[読む文章]:

■ ■ ■ ■ ■

ここに来て自身の中で菅原道真公に関する興味が湧いてきた。
学問の神様ということは知っていたし、息子の受験の際には京都の北野天満宮にもお参りもした。
しかしその人の生涯について
調べたことはなかった。
なので以下調べてみた

生来の文才(特に詩歌に秀でていた)、そしてその清廉潔白な人柄から頭角を表し、
朝廷内で出世を重ねていく。
家族想いの父であり、
また赴任先であった讃岐の国でも民衆の暮らしを思い善政をとり行った。

好きな花はやはり梅であったらしい。

やがて時の宇多天皇に重用され
897年6月に道真は権大納言兼右近衛大将に
任ぜられる。

これはつまり「右大臣」にあたり
この時の左大臣藤原時平に次ぐ
序列第二位の地位に当たる。
901年正月 従2位。ここがこの人の頂点となった。

好事魔多し 

 藤原時平をはじめとする
「宇多上皇を欺き惑わした」

■ ■ ■ ■ ■

[データ部分]:

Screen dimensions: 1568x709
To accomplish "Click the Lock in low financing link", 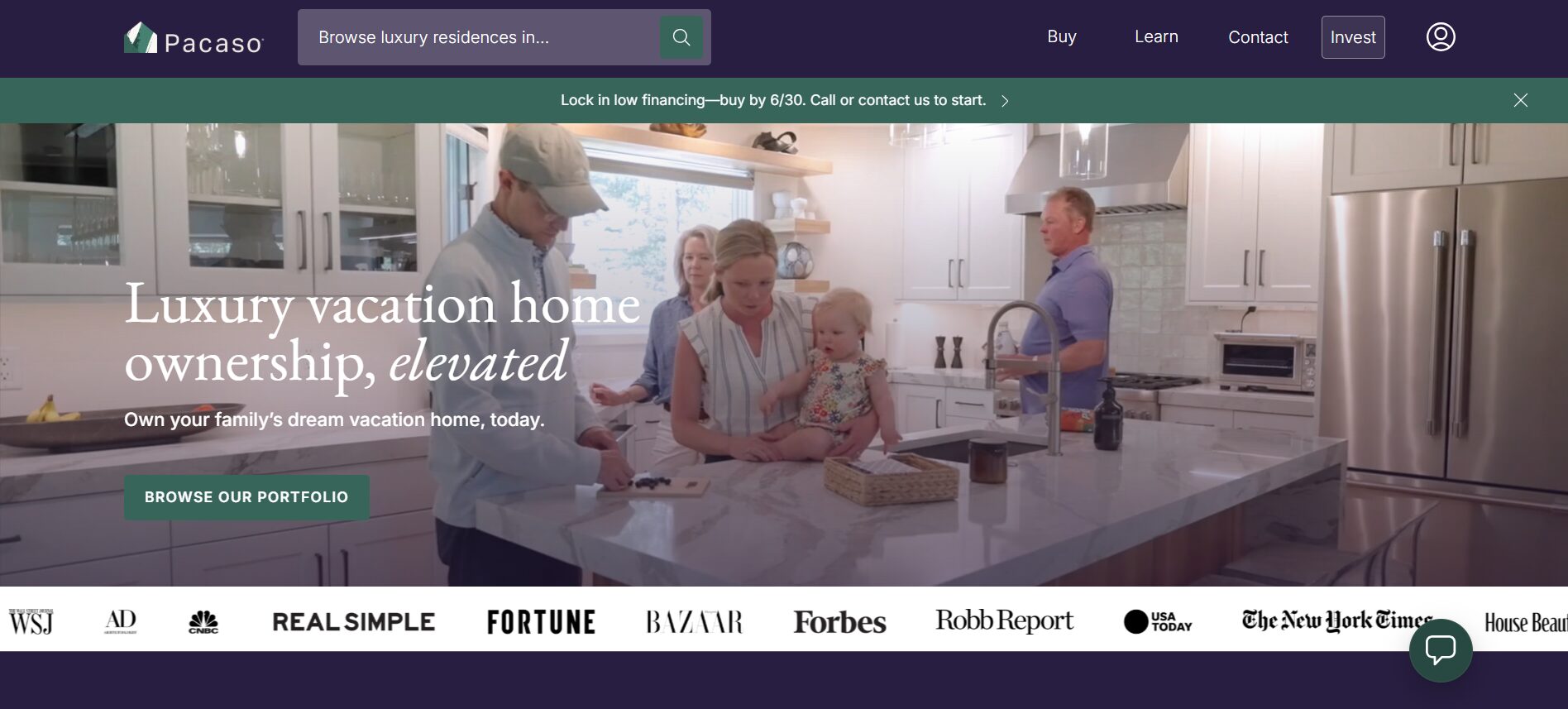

■ ■ ■ ■ ■

[出題内容]: 菅原道真の生涯についての文章を、最後の部分に続けて書き進めてもらえますか？

[課題への回答]:
「醍醐天皇を廃立して娘婿の斉世親王を皇位に就けようと謀った」
という讒言により
時の醍醐天皇の命で
1月25日に大宰員外帥左遷された。


左遷と言ってもただの左遷ではなかった。 
 太宰府への移動はすべて自費によって支弁し、左遷後は俸給や従者も与えられず、政務にあたることも禁じられた

有名な
東風吹かば にほひおこせよ 梅の花 主なしとて 春を忘るな
この和歌は、太宰府に向かうため京都の自宅を出る時に詠んだものとされている。
我が家の梅の花よ 東風が吹いたら私のいる太宰府までその匂いを
届けて欲しい。私がいないからと言って春を忘れてはいけないよ

別れに対する哀切な思いが読み取れる歌だ。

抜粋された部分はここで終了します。